(What you have to do)
Rewrite all the records below, changing every "[link]" to "[anchor]" and keeping everything else the same. Leave the pictures out of your answer.

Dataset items
-------
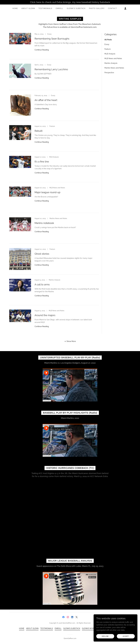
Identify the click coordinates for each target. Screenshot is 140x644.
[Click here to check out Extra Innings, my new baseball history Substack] (70, 2)
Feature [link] (108, 49)
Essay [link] (107, 44)
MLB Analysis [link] (110, 54)
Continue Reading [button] (42, 50)
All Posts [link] (108, 40)
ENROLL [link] (60, 8)
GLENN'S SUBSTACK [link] (76, 8)
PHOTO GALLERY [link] (97, 8)
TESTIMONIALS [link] (45, 8)
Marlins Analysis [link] (111, 63)
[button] (125, 8)
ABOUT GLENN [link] (28, 8)
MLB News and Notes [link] (113, 58)
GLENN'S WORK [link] (88, 628)
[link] (54, 46)
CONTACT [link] (112, 8)
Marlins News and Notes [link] (114, 68)
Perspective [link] (109, 72)
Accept (126, 636)
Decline (105, 636)
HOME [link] (15, 8)
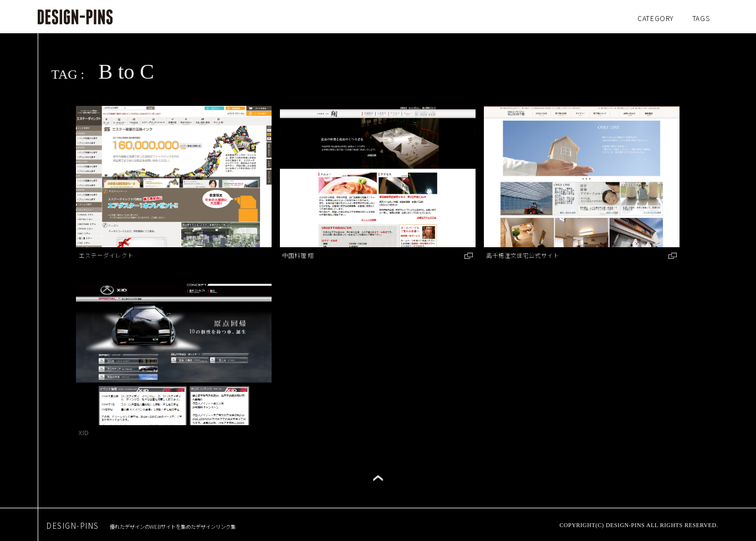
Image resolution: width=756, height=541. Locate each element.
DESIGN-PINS (141, 525)
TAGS (701, 18)
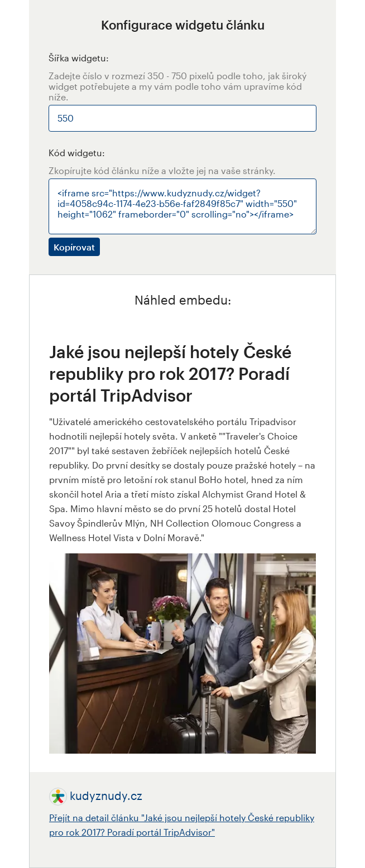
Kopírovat (74, 247)
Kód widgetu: (76, 152)
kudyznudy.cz (106, 795)
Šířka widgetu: (79, 57)
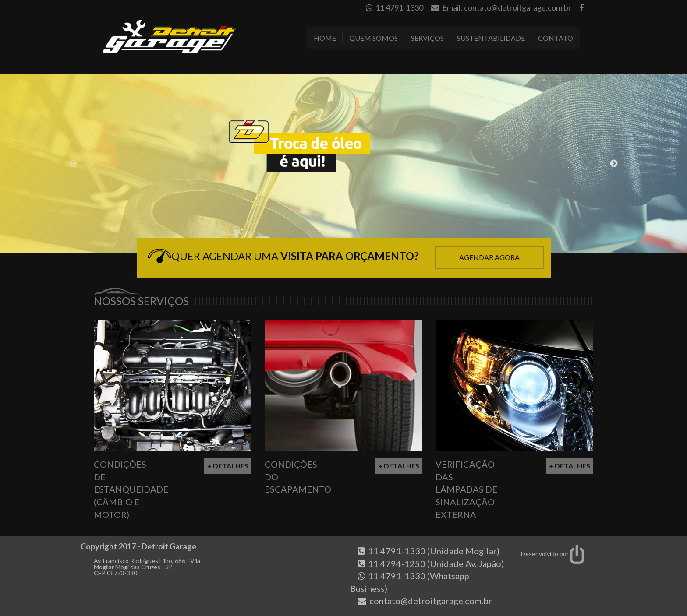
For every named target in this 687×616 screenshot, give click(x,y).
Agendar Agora (489, 257)
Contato (556, 38)
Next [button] (614, 164)
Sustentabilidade (491, 38)
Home (325, 38)
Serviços (427, 38)
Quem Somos (373, 38)
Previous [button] (73, 164)
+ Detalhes (228, 465)
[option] (344, 164)
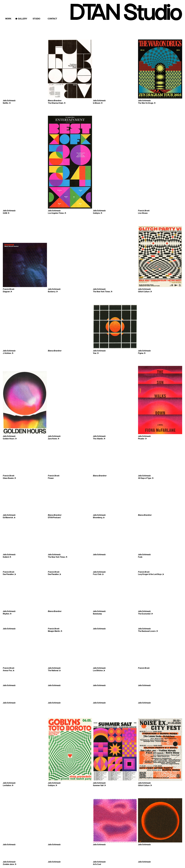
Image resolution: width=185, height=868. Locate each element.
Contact (52, 19)
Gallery (23, 19)
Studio (36, 19)
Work (8, 19)
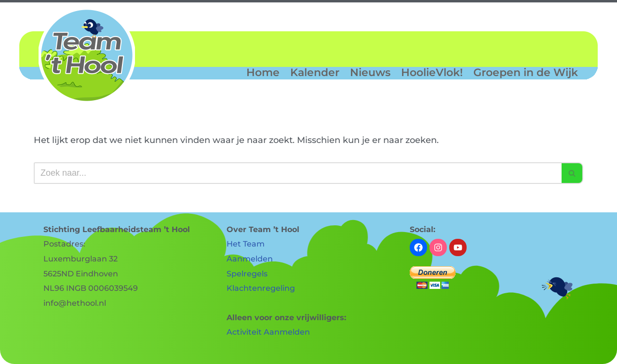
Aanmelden (250, 259)
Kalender (315, 73)
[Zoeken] (297, 173)
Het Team (245, 244)
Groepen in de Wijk (525, 73)
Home (263, 73)
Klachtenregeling (261, 288)
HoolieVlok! (432, 73)
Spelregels (247, 273)
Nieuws (370, 73)
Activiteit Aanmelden (268, 332)
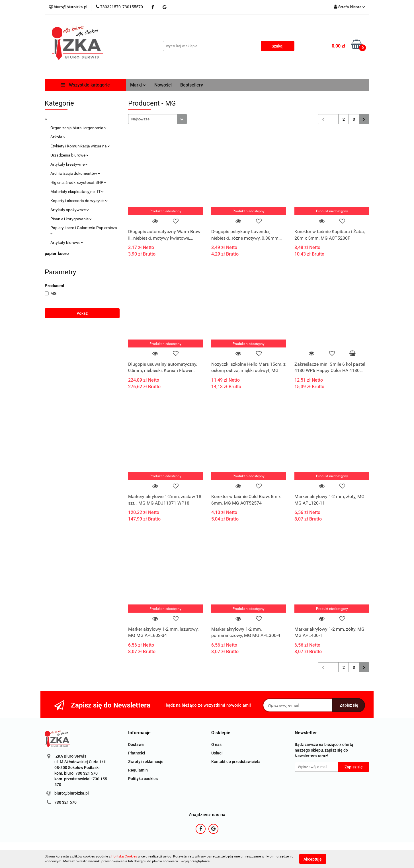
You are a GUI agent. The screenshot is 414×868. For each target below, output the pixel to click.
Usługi (217, 753)
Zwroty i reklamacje (146, 762)
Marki (138, 85)
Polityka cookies (143, 779)
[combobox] (157, 119)
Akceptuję (313, 859)
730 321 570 (65, 802)
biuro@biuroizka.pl (71, 793)
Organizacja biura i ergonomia (78, 128)
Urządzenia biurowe (69, 155)
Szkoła (58, 137)
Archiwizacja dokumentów (75, 173)
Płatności (137, 753)
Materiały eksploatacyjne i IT (77, 191)
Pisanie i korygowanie (71, 219)
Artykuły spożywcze (69, 210)
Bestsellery (191, 85)
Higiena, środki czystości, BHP (78, 182)
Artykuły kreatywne (69, 164)
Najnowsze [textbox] (140, 119)
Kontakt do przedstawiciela (236, 762)
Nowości (163, 85)
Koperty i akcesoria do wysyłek (79, 200)
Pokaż (82, 313)
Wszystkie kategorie (85, 85)
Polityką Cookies (124, 856)
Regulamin (138, 770)
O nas (216, 744)
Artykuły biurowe (67, 242)
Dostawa (136, 744)
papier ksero (57, 253)
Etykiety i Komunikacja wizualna (80, 146)
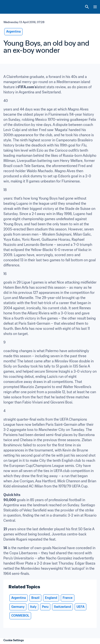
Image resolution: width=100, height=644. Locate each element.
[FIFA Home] (11, 7)
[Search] (87, 7)
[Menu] (95, 7)
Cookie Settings (14, 640)
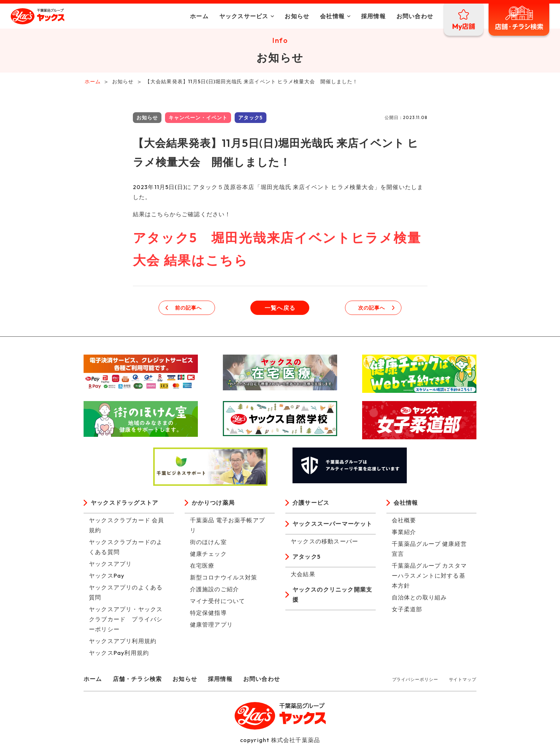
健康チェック (208, 555)
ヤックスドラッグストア (124, 504)
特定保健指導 (208, 614)
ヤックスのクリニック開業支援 (332, 596)
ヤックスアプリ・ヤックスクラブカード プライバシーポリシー (126, 621)
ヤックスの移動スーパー (324, 543)
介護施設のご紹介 (215, 591)
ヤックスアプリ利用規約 (122, 642)
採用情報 (373, 16)
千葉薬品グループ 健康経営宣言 (429, 550)
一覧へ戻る (280, 309)
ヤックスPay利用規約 (119, 654)
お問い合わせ (415, 16)
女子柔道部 (407, 611)
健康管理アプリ (211, 626)
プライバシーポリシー (415, 681)
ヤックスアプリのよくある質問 (126, 594)
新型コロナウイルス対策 (224, 579)
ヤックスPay (106, 577)
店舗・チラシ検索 (138, 680)
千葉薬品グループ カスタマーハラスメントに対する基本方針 (429, 577)
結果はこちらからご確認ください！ (182, 216)
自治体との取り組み (419, 599)
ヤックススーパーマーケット (332, 525)
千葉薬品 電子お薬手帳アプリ (228, 527)
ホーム (199, 16)
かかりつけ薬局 (213, 504)
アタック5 (306, 558)
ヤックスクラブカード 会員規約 (126, 527)
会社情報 (332, 16)
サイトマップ (462, 681)
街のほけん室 (208, 543)
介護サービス (311, 504)
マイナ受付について (218, 602)
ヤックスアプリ (110, 565)
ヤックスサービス (244, 16)
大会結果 (303, 575)
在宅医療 (202, 567)
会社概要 (404, 522)
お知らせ (297, 16)
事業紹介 (404, 533)
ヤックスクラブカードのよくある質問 (126, 548)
-------
(Response)
Identify the click coordinates for each target. Screenshot is 140x644.
[Click here to check out Extra Innings, my new baseball history Substack] (70, 2)
Feature [anchor] (108, 49)
Essay [anchor] (107, 44)
MLB Analysis [anchor] (110, 54)
Continue Reading [button] (42, 50)
All Posts [anchor] (108, 40)
ENROLL [anchor] (60, 8)
GLENN'S SUBSTACK [anchor] (76, 8)
PHOTO GALLERY [anchor] (97, 8)
TESTIMONIALS [anchor] (45, 8)
Marlins Analysis [anchor] (111, 63)
[button] (125, 8)
ABOUT GLENN [anchor] (28, 8)
MLB News and Notes [anchor] (113, 58)
GLENN'S WORK [anchor] (88, 628)
[anchor] (54, 46)
CONTACT [anchor] (112, 8)
Marlins News and Notes [anchor] (114, 68)
Perspective [anchor] (109, 72)
Accept (126, 636)
Decline (105, 636)
HOME [anchor] (15, 8)
Image resolution: width=756, height=541. Locate each element.
DESIGN-PINS (141, 525)
TAGS (701, 18)
Kopírovat (74, 247)
Kód widgetu: (76, 152)
kudyznudy.cz (106, 795)
Šířka widgetu: (79, 57)
For every named target in this 687×616 screenshot, give click(x,y).
Agendar Agora (489, 257)
Contato (556, 38)
Next [button] (614, 164)
Sustentabilidade (491, 38)
Home (325, 38)
Serviços (427, 38)
Quem Somos (373, 38)
Previous [button] (73, 164)
+ Detalhes (228, 465)
[option] (344, 164)
Image resolution: width=185, height=868. Locate each element.
Contact (52, 19)
Gallery (23, 19)
Studio (36, 19)
Work (8, 19)
Aanmelden (250, 259)
Kalender (315, 73)
[Zoeken] (297, 173)
Het Team (245, 244)
Groepen in de Wijk (525, 73)
Home (263, 73)
Klachtenregeling (261, 288)
HoolieVlok! (432, 73)
Spelregels (247, 273)
Nieuws (370, 73)
Activiteit Aanmelden (268, 332)
You are a GUI agent. The screenshot is 414×868. For each target below, output the pixel to click.
Usługi (217, 753)
Zwroty i reklamacje (146, 762)
Marki (138, 85)
Polityka cookies (143, 779)
[combobox] (157, 119)
Akceptuję (313, 859)
730 321 570 (65, 802)
biuro@biuroizka.pl (71, 793)
Organizacja biura i ergonomia (78, 128)
Urządzenia biurowe (69, 155)
Szkoła (58, 137)
Archiwizacja dokumentów (75, 173)
Płatności (137, 753)
Materiały eksploatacyjne i IT (77, 191)
Pisanie i korygowanie (71, 219)
Artykuły spożywcze (69, 210)
Bestsellery (191, 85)
Higiena, środki czystości, BHP (78, 182)
Artykuły kreatywne (69, 164)
Najnowsze [textbox] (140, 119)
Kontakt do przedstawiciela (236, 762)
Nowości (163, 85)
Koperty i akcesoria do wysyłek (79, 200)
Pokaż (82, 313)
Wszystkie kategorie (85, 85)
Polityką Cookies (124, 856)
Regulamin (138, 770)
O nas (216, 744)
Artykuły biurowe (67, 242)
Dostawa (136, 744)
papier ksero (57, 253)
Etykiety i Komunikacja wizualna (80, 146)
Image resolution: width=100, height=644. Locate each element.
[FIFA Home] (11, 7)
[Search] (87, 7)
[Menu] (95, 7)
Cookie Settings (14, 640)
健康チェック (208, 555)
ヤックスドラッグストア (124, 504)
特定保健指導 (208, 614)
ヤックスのクリニック開業支援 (332, 596)
ヤックスアプリ・ヤックスクラブカード プライバシーポリシー (126, 621)
ヤックスの移動スーパー (324, 543)
介護施設のご紹介 (215, 591)
ヤックスアプリ利用規約 (122, 642)
採用情報 (373, 16)
千葉薬品グループ 健康経営宣言 (429, 550)
一覧へ戻る (280, 309)
ヤックスPay利用規約 (119, 654)
お問い合わせ (415, 16)
女子柔道部 (407, 611)
健康管理アプリ (211, 626)
プライバシーポリシー (415, 681)
ヤックスアプリのよくある質問 (126, 594)
新型コロナウイルス対策 (224, 579)
ヤックスPay (106, 577)
店舗・チラシ検索 (138, 680)
千葉薬品グループ カスタマーハラスメントに対する基本方針 (429, 577)
結果はこちらからご確認ください！ (182, 216)
自治体との取り組み (419, 599)
ヤックススーパーマーケット (332, 525)
千葉薬品 電子お薬手帳アプリ (228, 527)
ホーム (199, 16)
かかりつけ薬局 (213, 504)
アタック5 (306, 558)
ヤックスクラブカード 会員規約 (126, 527)
会社情報 (332, 16)
サイトマップ (462, 681)
街のほけん室 (208, 543)
介護サービス (311, 504)
マイナ受付について (218, 602)
ヤックスアプリ (110, 565)
ヤックスサービス (244, 16)
大会結果 (303, 575)
在宅医療 (202, 567)
会社概要 (404, 522)
お知らせ (297, 16)
事業紹介 (404, 533)
ヤックスクラブカードのよくある質問 (126, 548)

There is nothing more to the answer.